As all of man’s relationships have become indirect (his relation to what he produces, what he consumes, to his desires, to his body, to those around him, to, in fact, his very life) the unity of his society has deteriorated. Society has become fragmented. The very process of communication, of analysis and dialogue, has taken from man the unity of his individual life. In an effort to unite with his fellows, he subjects himself to the rule of abstract concepts like Time and Nation, he collects the experiences of others – not just as the experiences of others, but as though they were his own experiences. His alienation blinds him to the difference between his own reality and the reality being pressed upon him by the constant influx of signs, and he becomes separated from himself as he actually exists, in search of the self he believes that he can create from the experiences around him.

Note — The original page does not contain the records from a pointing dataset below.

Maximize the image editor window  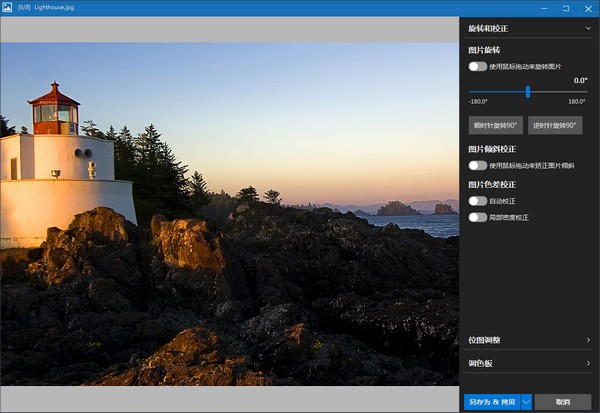click(x=565, y=8)
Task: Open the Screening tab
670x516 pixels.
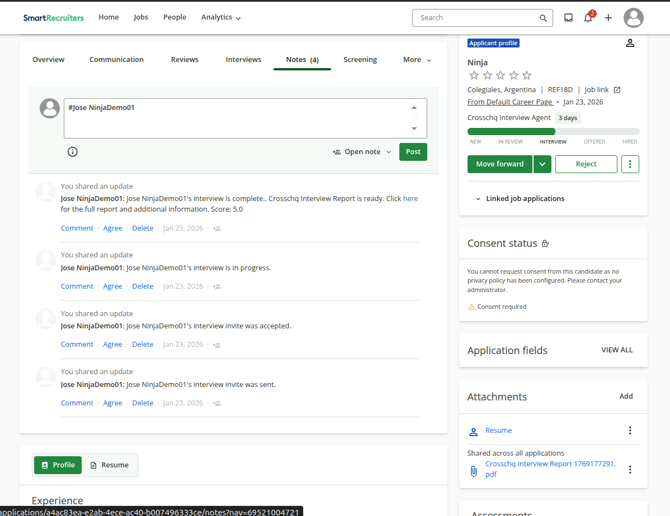Action: coord(360,60)
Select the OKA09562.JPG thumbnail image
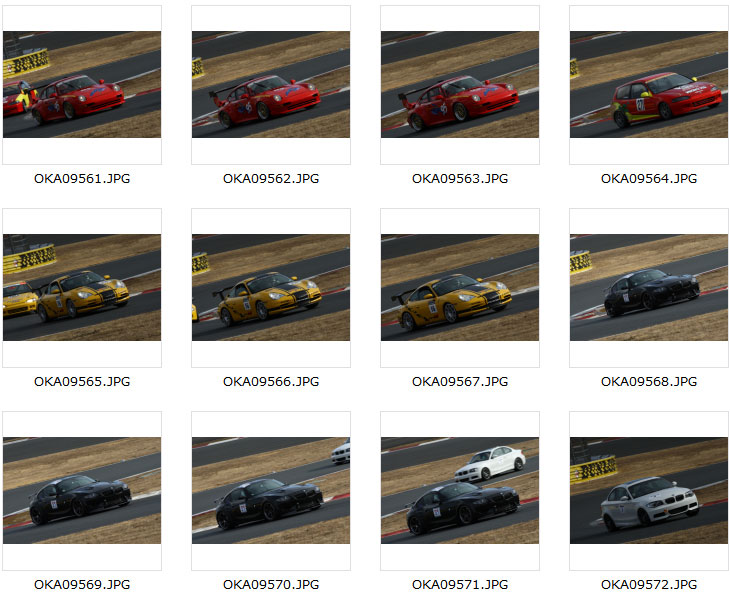 coord(271,84)
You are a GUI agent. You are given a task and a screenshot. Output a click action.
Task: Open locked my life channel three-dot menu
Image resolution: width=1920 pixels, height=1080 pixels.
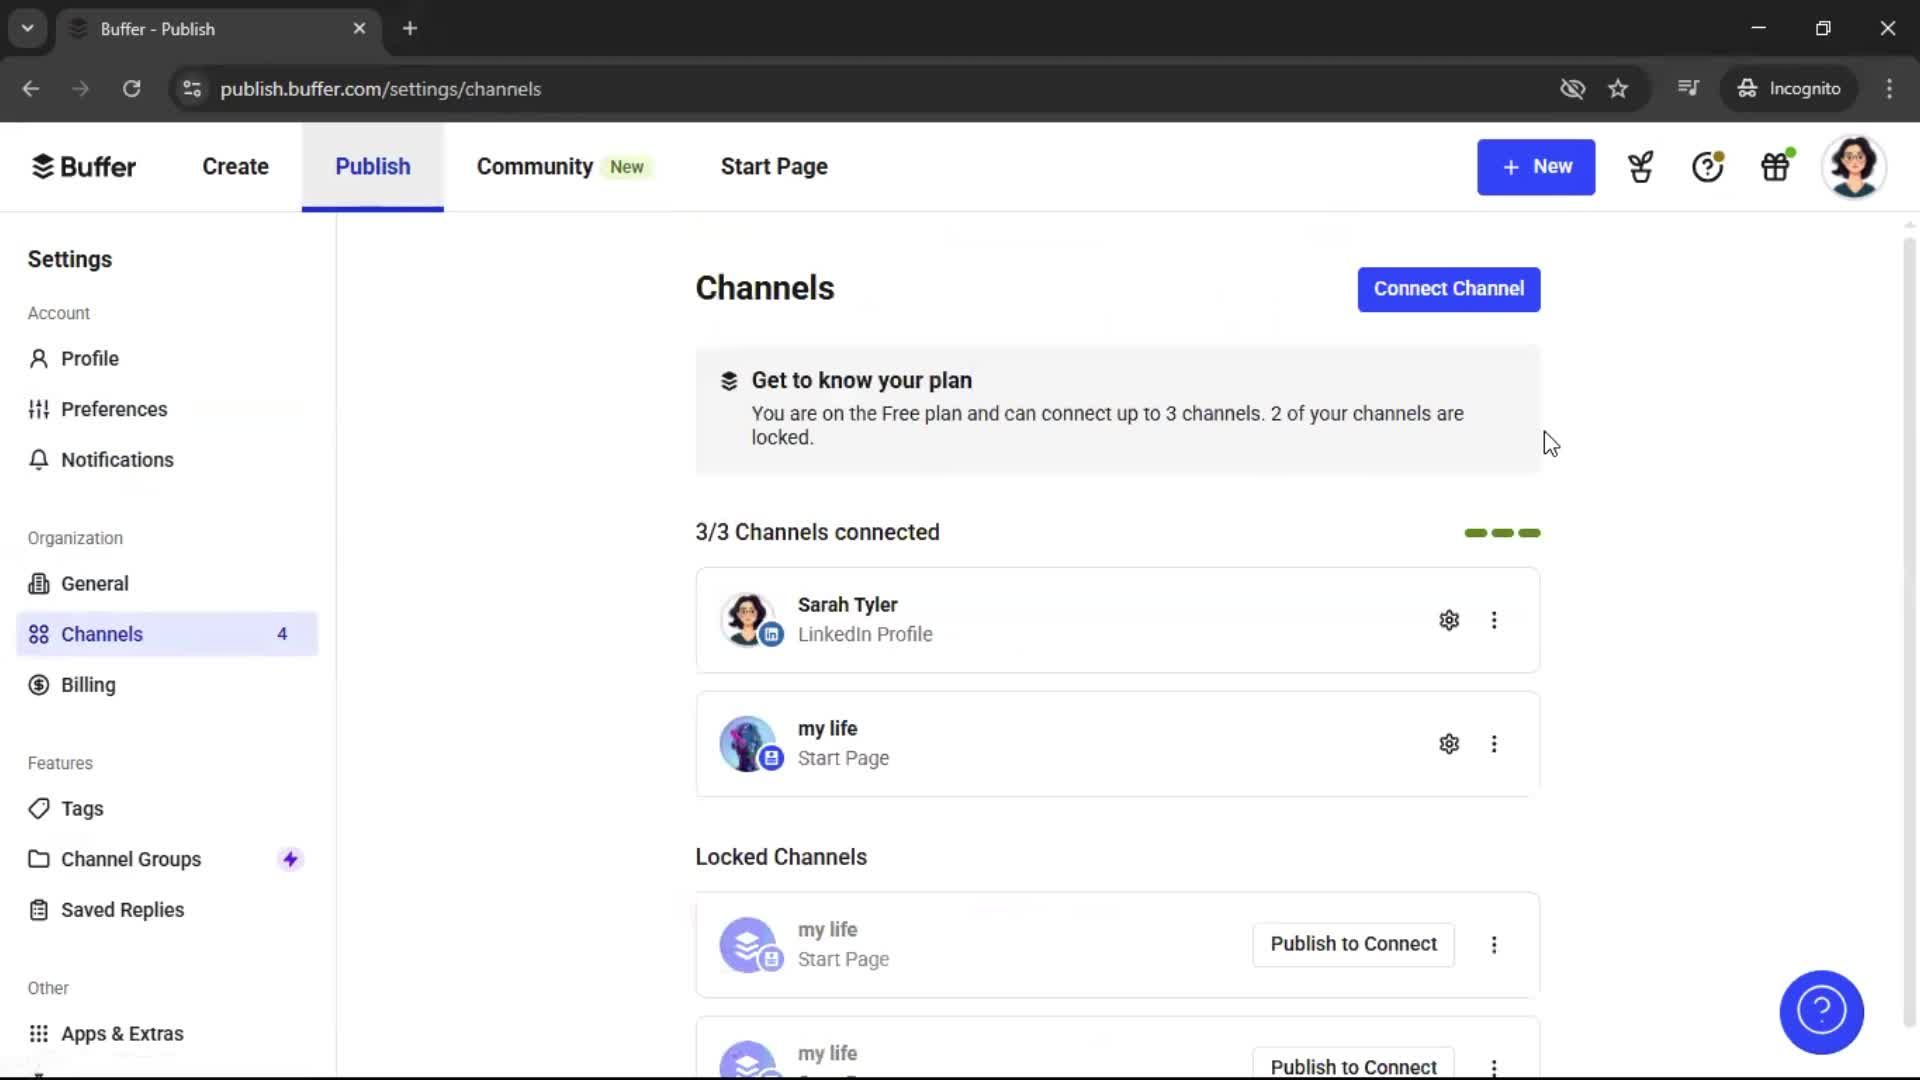pyautogui.click(x=1494, y=945)
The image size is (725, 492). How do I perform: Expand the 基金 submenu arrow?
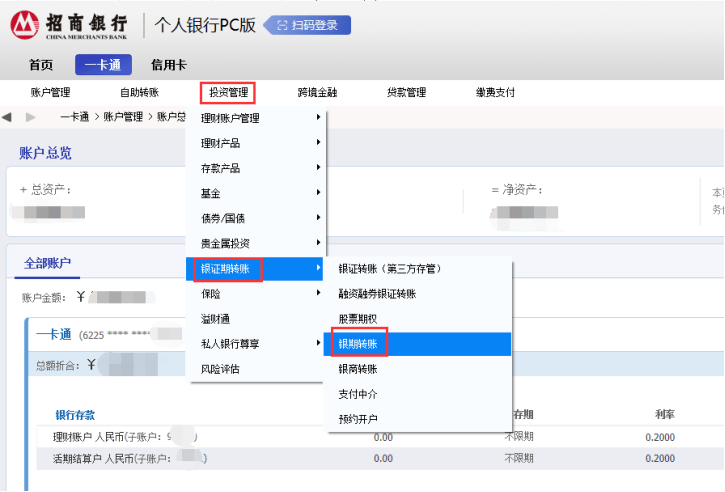(x=318, y=192)
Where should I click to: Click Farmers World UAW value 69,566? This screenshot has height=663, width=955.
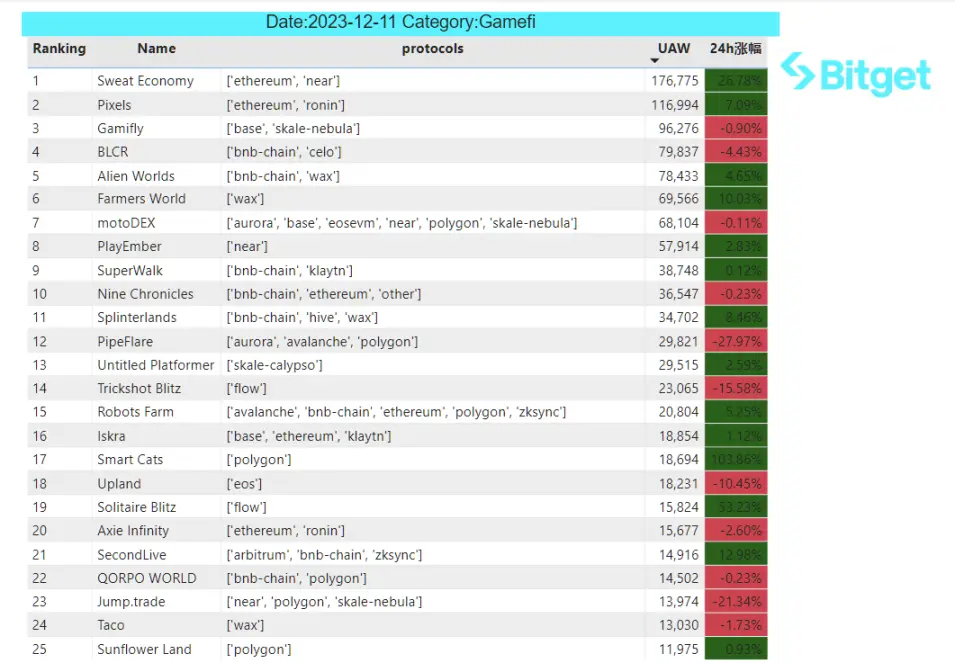coord(678,198)
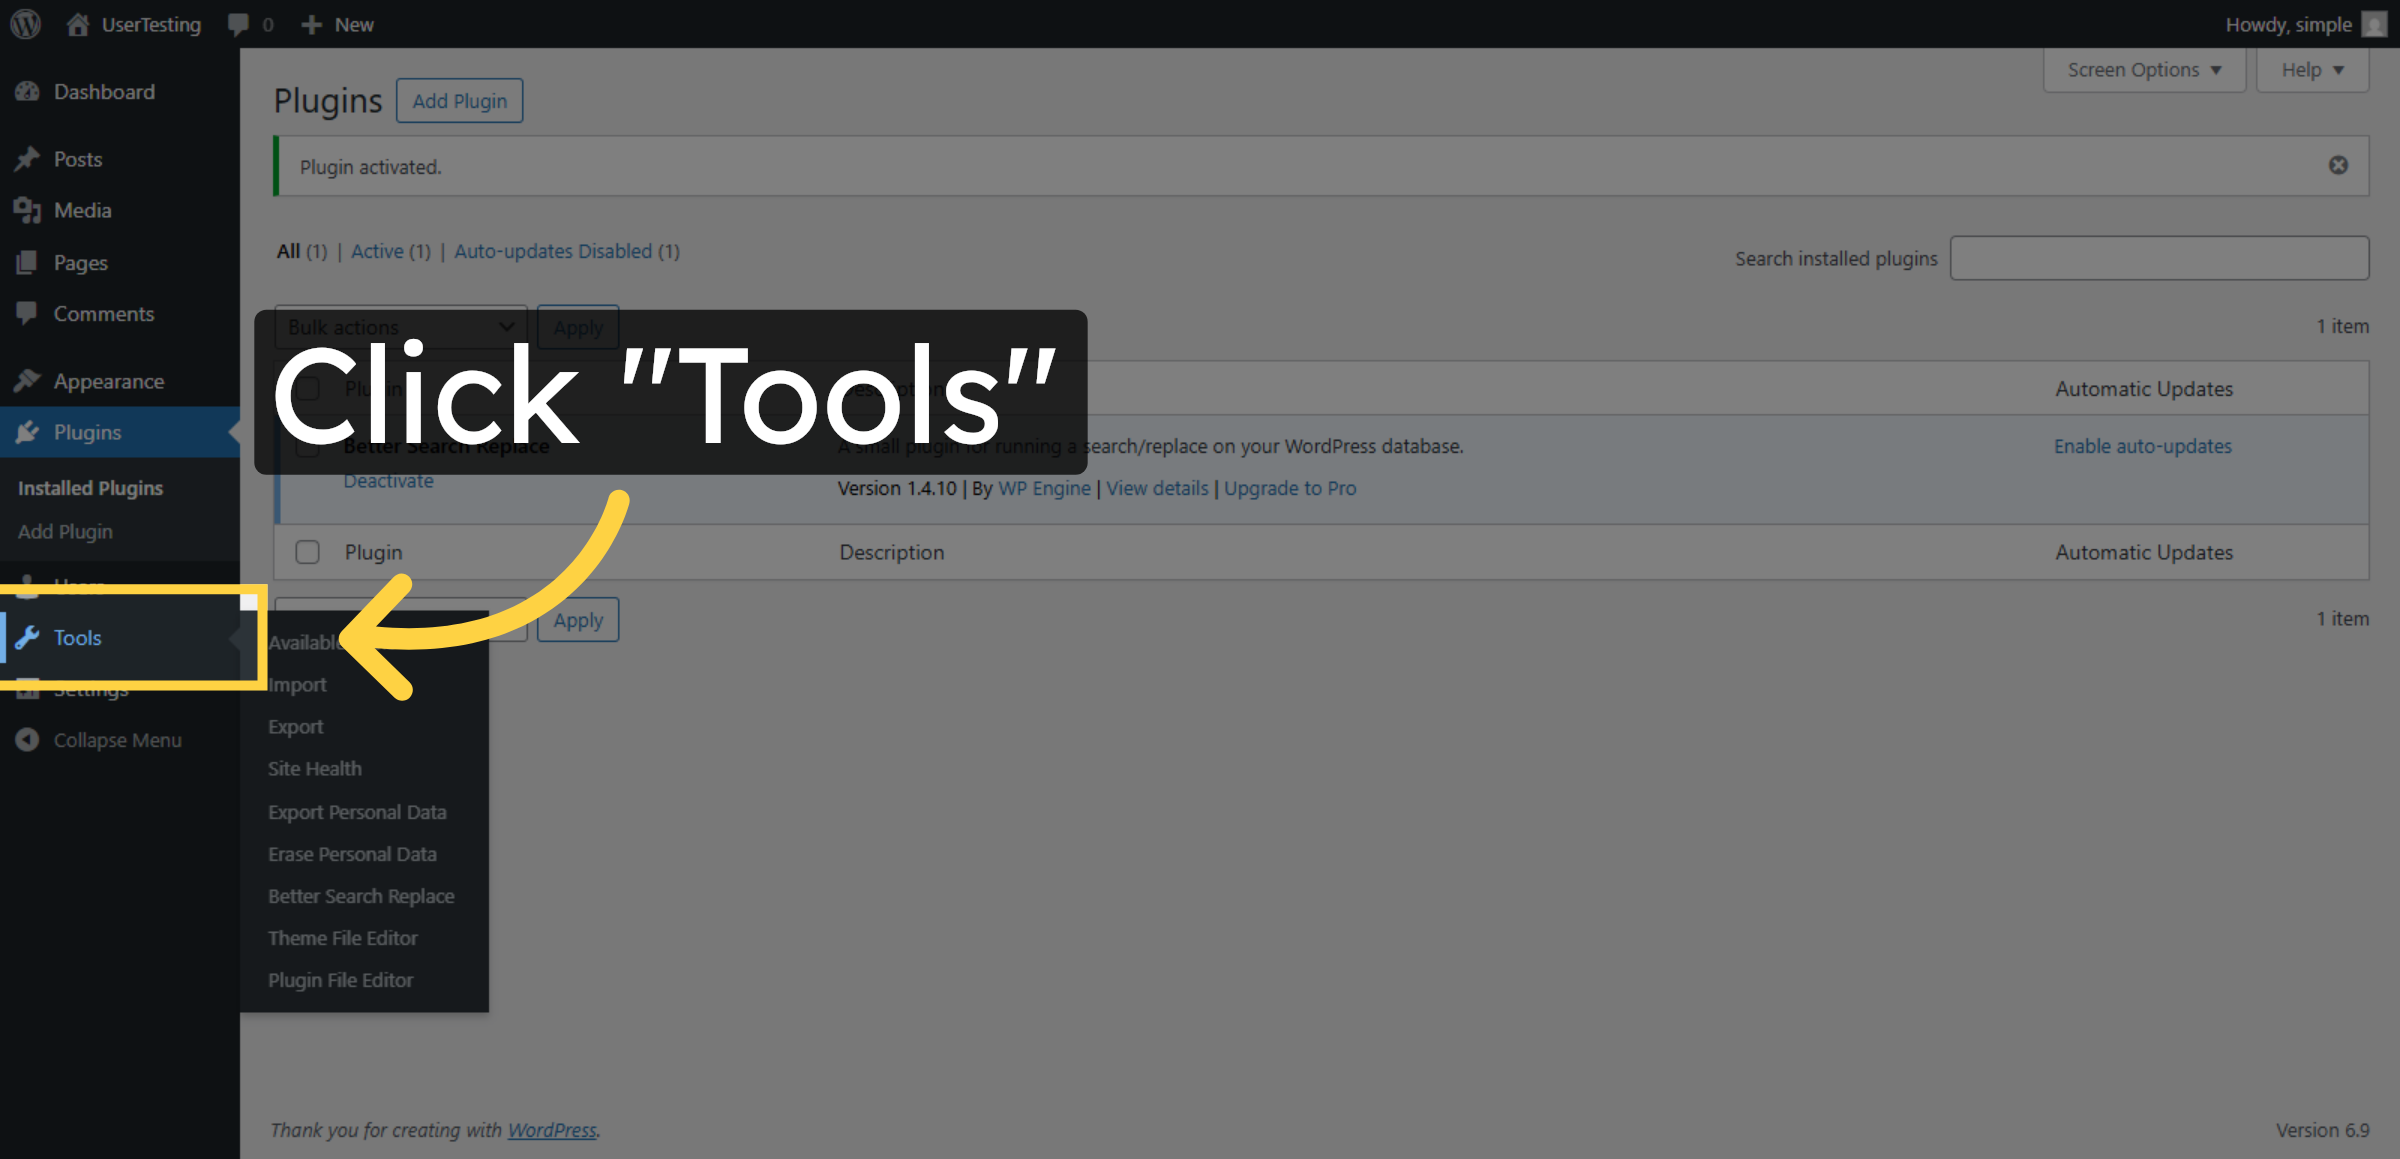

At the same time, in an attempt to counteract this, man “shares” more of himself, so as to reaffirm his reality by relating it to others. Language, and therefore consciousness, change to express this – all men are experiencing this isolation at the same time, and since they are all talking about it, a strange new society starts to take shape, a society that collectively experiences individual isolation. Consciousness now, evolves from the relationship between man and object, not man and man, for man believes himself to be isolated. Objects have long been the mediators between men if we consider, as Volosinov does, that “signs are also particular, material things”, but the signs through which men communicated before (like language, ritual, and art) were created for the express purpose of communicating between two individuals, and along with being specific signifiers for some experience or emotion, they signify a knowing exchange between two people. Today, the objects with which we interact preserve the illusion of alienation, thus furthering its reality – “it is the sun that never sets on modern passivity”. Somewhere between sign and commodity, Debord calls these modern phenomena Spectacles, and instead of engendering dialogue, the Spectacle allows us to “passively” receive.
If we take for truth the definition of consciousness posed by Marx and Volosinov (namely that consciousness is that which evolves in the “interindividual territory” as a means of processing the societal signs) then it is no great leap to posit that Spectacle had not only become the language of our isolation, but the very consciousness through which we perceive and interact with the world around us. After all, “the spectacle is not a collection of images; rather it is a social relationship between people that is mediated by images” – a relationship between the individual and his world made possible by some sort of relationship and the use of signs. In further agreement, Debord describes spectacle as something which is “not… added to the real world”, but “the very heart of society’s unreality”, occupying, as it were, the very same throne upon which consciousness sits.
Our alienation complete, we have managed to remove ourselves even from our own inner thought, putting it into an outward show from which, by the aid of mechanical reproduction, we then remove ourselves before it even reaches its intended audience, and that same audience, free of the presence of the being from whom the spectacle originated, has been deceived into thinking that they can receive passively the meaning contained therein. Our language, our ideas, are altered not by interaction with other men, but by the imposed tyranny of the spectacle, and man remains blissfully unaware of the disconnect.